§ **Job**
Quote the lines of the records verbatim, from the line containing "900x693 pixels. At" up to and including the line containing "Click the C5Q".

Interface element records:
[Start]
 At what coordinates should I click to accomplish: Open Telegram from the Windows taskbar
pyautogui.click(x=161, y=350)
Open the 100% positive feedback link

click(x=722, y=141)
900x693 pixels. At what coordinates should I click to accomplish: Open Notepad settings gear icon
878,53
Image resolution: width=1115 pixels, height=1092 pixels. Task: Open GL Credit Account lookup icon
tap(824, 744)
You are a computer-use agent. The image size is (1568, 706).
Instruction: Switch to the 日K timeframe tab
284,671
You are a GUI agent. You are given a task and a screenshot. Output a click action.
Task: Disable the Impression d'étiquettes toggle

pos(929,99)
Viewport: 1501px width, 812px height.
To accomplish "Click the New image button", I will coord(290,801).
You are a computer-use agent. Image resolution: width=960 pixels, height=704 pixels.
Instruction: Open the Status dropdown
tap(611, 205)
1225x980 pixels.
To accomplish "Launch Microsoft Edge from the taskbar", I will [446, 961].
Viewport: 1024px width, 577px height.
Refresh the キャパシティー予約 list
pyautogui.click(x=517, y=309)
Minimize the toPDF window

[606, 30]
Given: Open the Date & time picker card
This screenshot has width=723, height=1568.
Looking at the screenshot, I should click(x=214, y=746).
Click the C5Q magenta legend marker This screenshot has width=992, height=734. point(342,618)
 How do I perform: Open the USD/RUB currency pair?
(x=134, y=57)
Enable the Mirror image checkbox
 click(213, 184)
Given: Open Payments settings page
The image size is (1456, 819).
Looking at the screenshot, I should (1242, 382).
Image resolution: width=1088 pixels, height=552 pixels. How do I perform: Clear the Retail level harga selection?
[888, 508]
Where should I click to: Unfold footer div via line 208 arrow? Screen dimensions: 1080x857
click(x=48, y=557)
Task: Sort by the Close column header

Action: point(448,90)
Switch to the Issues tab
[End]
§ **Result for this exercise**
900x693 pixels. At what coordinates should I click to accomplish: Open Notepad settings gear icon
878,53
Image resolution: width=1115 pixels, height=1092 pixels. Task: Open GL Credit Account lookup icon
tap(824, 744)
You are a computer-use agent. The image size is (1568, 706).
Instruction: Switch to the 日K timeframe tab
284,671
You are a GUI agent. You are given a task and a screenshot. Output a click action.
Task: Disable the Impression d'étiquettes toggle

pos(929,99)
Viewport: 1501px width, 812px height.
To accomplish "Click the New image button", I will coord(290,801).
You are a computer-use agent. Image resolution: width=960 pixels, height=704 pixels.
Instruction: Open the Status dropdown
tap(611, 205)
1225x980 pixels.
To accomplish "Launch Microsoft Edge from the taskbar", I will [446, 961].
Viewport: 1024px width, 577px height.
Refresh the キャパシティー予約 list
pyautogui.click(x=517, y=309)
Minimize the toPDF window

[606, 30]
Given: Open the Date & time picker card
This screenshot has width=723, height=1568.
Looking at the screenshot, I should click(x=214, y=746).
Click the C5Q magenta legend marker This screenshot has width=992, height=734. point(342,618)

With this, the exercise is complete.